The film was the first of her many successes as an independent actress. After 17 years at Warner Brothers, Bette Davis showed the world her victory against the studio system, her triumph in the long and arduous fight for artistic freedom for her peers, as well as all those that would follow in her footsteps.

Today, many of us look back on the performances of Bette Davis as overtly stylised, realism thrown right out the window. I see it all though, every look, every weighted word and steely smile, as something unforgettable. Indeed, I do believe Davis is a woman who should not be forgotten. In her long career,  she proved to the world her unbreakable determination,  the immense courage in her own convictions, and her great devotion to her craft. She is someone, I believe, whom we can all learn a little from.


Leave a Comment

  1. I never really gave Bette Davis – especially EARLY Davis films – a chance until I started seeing so many of her films with Bogart. It gave me a whole new appreciation for her work. I recently did a write up on their shared films, and I was impressed by her acting range – something she doesn’t always get credit for. Great piece, thanks!

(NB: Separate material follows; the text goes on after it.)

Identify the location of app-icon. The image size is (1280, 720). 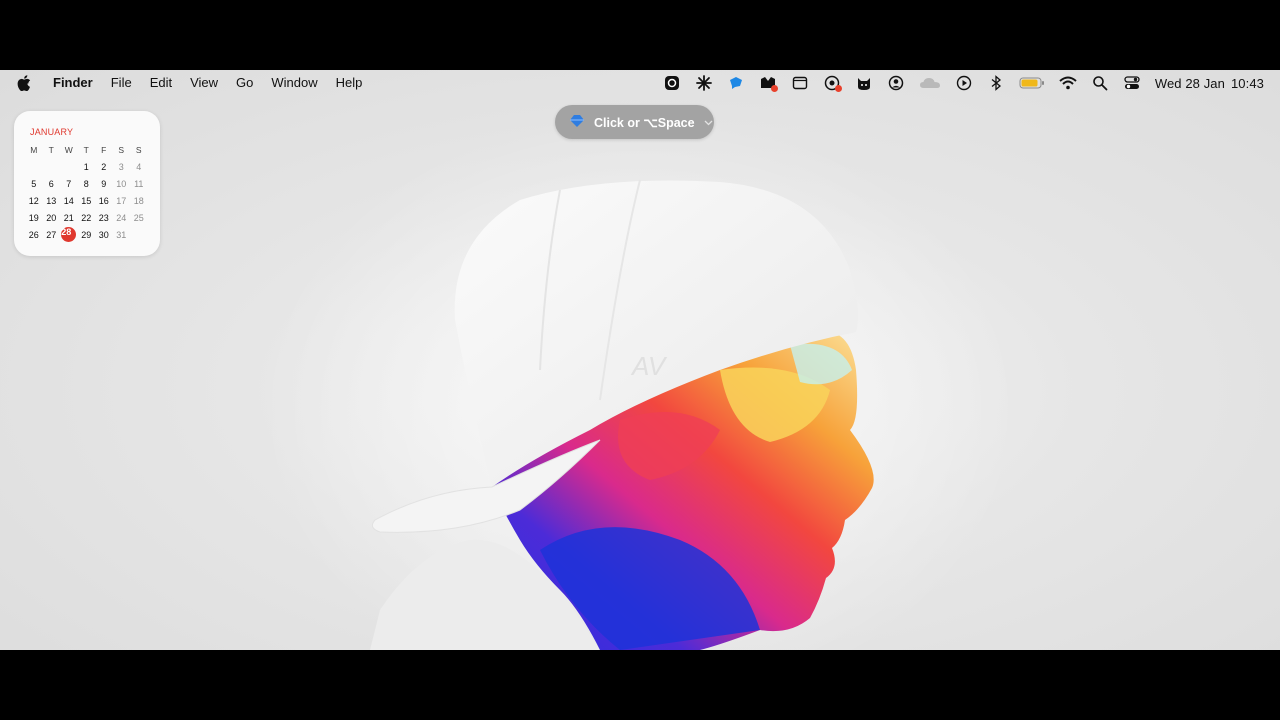
(672, 83).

    1. Thank you for your comment!
      I also discovered the earlier films of Bette Davis quite recently and pretty much have never looked back. For someone who posseses such a distinctive style, it really is incredible how versatile she simultaneously is. And the early films, many of them featuring Bogie and other Warner players, are among her best.

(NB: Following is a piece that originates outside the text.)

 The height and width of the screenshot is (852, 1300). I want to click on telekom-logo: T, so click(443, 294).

  2. Wonderful, wonderful actress. A true icon of cinema. All About Eve is undoubtedly my favourite of hers, but Dark Victory and Now, Voyager are really terrific films too. And who else has a song written about their eyes decades later? ;)

    1. Totally agree (of course!).
      She combined her natural ability, unbreakable determination and sheer gusto to create some of the most memorable characters that have ever graced the screen. What’s not to love?

  3. I saw Whatever happened to Baby Jane and it is truly powerful, scary and dark. It is film that really must have shocked on release. It frightened me to the core.

    1. Baby Jane is also one of my favourites too!
      I hope to write a piece on this wonderful film some time soon. In my eyes, it is, of course, very frightening. Yet, Davis’ character paradoxically possesses great humanity as well; by the end you really do find yourself warming to her rather deranged soul! Plus, it’s also chillingly hilarious :)

  4. I was very fortunate to have been able to attend a Bette Davis retrospective last fall.

    I believe her performance in “All About Eve” to be one of the best performances of all time (in one of the best films of all time, of course). She was also brilliant in “Whatever Happened to Baby Jane” and “Dangerous”; she contributed greatly to a superb ensemble in “The Little Foxes” and had wonderful scenes in “Jezebel”.

    Thank you for this great article.

    1. How lucky you were :) Davis really was a brilliant actress —so much so that you actually feel rather grateful that such fantastic performances have been preserved on film. Thank you for your kind comment!

  5. If I could meet anyone, dead or alive, I would choose Bette Davis without hesitation. All About Eve and Now, Voyager are two of my very favorite films, All About Eve being my absolute favorite. While both of these films have wonderful screenplays, they would not have had nearly as profound an impact on me had they not had Davis to transform them from wonderful to remarkable. I am astonished with her ability to demonstrate the transformations her character undergo throughout films, and simply cannot imagine anyone doing it so flawlessly as her!

    1. She certainly is one of the greats! Moreover, Davis just seems like such a riot to be around! In her writings and interviews, we can just catch a glimpse of this driven, intelligent and utterly charming lady. So it probably goes without saying I would just loved to have met her too! Thank you for comment :)

  6. All About Eve, she was absolutely acidic and beautiful at the same time, one of my favourite movies from the 1950’s.